[Records from a collection]
══════════════════════════════
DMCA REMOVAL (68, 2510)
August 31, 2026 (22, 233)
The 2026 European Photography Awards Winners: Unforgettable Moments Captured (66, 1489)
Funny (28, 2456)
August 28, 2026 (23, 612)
══════════════════════════════
THE TASK:
Write out the records again, exactly as given.

ANSWER FOR THE TASK:
DMCA REMOVAL (68, 2510)
August 31, 2026 (22, 233)
The 2026 European Photography Awards Winners: Unforgettable Moments Captured (66, 1489)
Funny (28, 2456)
August 28, 2026 (23, 612)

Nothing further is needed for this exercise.